Article

Investors look to Central and Eastern Europe for value

Capital cities across Central and Eastern Europe are becoming ever more popular with international investors.

April 01, 2019

Global capital is moving beyond Europe’s main markets in the search for higher yields.

The Central and Eastern Europe (CEE) region recorded its best ever year for real estate investment, with €13.3 billion invested in 2018, according to JLL data. Poland, which accounted for 54 percent of the region’s deals, also recorded its highest investment since 2006 with €7.2 billion.

Cities such as Warsaw, Prague and Budapest are benefitting as investors focus on alternative destinations to get the yields they struggle to find in Europe’s more sought-after markets, says Fraser Bowen, head of international capital in EMEA at JLL.

“For global investors – particularly Asian, Europe is getting bigger.”

Asian capital

Asian investors are leading the charge east and Korean capital is particularly prevalent in the region’s core markets.

Europe is more attractive for Koreans than the U.S. from a currency perspective, says Mike Atwell, head of CEE capital markets at JLL.

“Competition for core real estate in major European cities is high, so the move to eastern European markets is an inevitable one.”

Last year, Shinhan Investment, part of South Korea’s Shinhan banking group, paid US$58 million for a central Prague office leased to global accounting firm, KPMG.

The deal was the first in the Czech Republic by a South Korean financial institution. It follows another debut in neighbouring Poland by two South Korean financial services firms; Heungkuk Fire & Marine Insurance and Kiwoom Securities jointly invested US$162 million in an office property in Warsaw.

Such deals helped to make the Polish capital one of JLL’s top 10 global cities for cross-border investment last year, the first time it’s featured in the rankings.

The arrival of new capital from Asia is changing the wider mix of investors across the region, says Atwell.

“This has historically been a popular market for private equity managers and European - largely German - investors,” he says. “That’s still the case.

“But new investors from Asia are now realising the difference in, for example, the office yields that Prague and Warsaw offer compared with Amsterdam, Frankfurt or Paris.”

Indeed, prime office yields in Prague and Warsaw of 4.5 percent and 4.75 percent compare favourably with Frankfurt (3.25 percent) and Munich (3.2 percent).

The quality of tenants in Warsaw and Prague, are major pull factors for international capital, with multinationals such as EY, JP Morgan, Samsung and SAP occupying large offices on the outskirts of both capitals.

“Both cities offer international investors a choice of quality office product and tenants,” he says. “That’s often significant back-office space for major, global corporates.”
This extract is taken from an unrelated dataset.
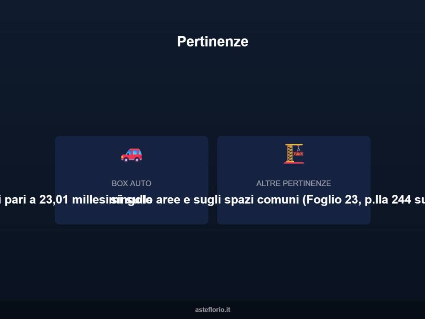Click the crane icon's yellow lattice tower
Image resolution: width=425 pixels, height=319 pixels.
[290, 154]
Shorter leases and industrial sector in focus

A modern office leased to a single tenant for several years is a typical first stop for new investors, says Atwell. However, as rental growth improves, assets with leasing due for expiry in the next three to four years - and new leases at higher rents - are also becoming more sought after.

“There’s certainly an opening for investors willing to take some short-term leasing risk at a time when rents are rising,” Atwell, says.

Due to the natural historic constraints of Prague, supply of modern new office space is limited.

Australia’s Cromwell Group has also invested in the region, recently ploughing €69 million into a Polish office portfolio through its European REIT vehicle.

Atwell says there is particular demand from investors for industrial real estate. Late last year, Temasek-owned Mapletree Investments from Singapore invested in Polish logistics as part of a US$1.1 billion global portfolio it bought from Prologis. Singaporean capital played a big part in Polish logistics investment last year, accounting for 32 percent of overall volumes.

“Demand for space is rising, vacancy is stable and rental growth is on the up - that’s due in part to rising land and construction costs.”

He expects more new sources of global capital to continue to target the CEE region’s industrial and office sectors this year, with short supply of new developments and currency the only potential hindrances to the continued flow of capital.

“There’s demand for the right product and, although overall volumes may not reach the dizzy heights of 2018, the relative attractiveness of the region remains,” he says.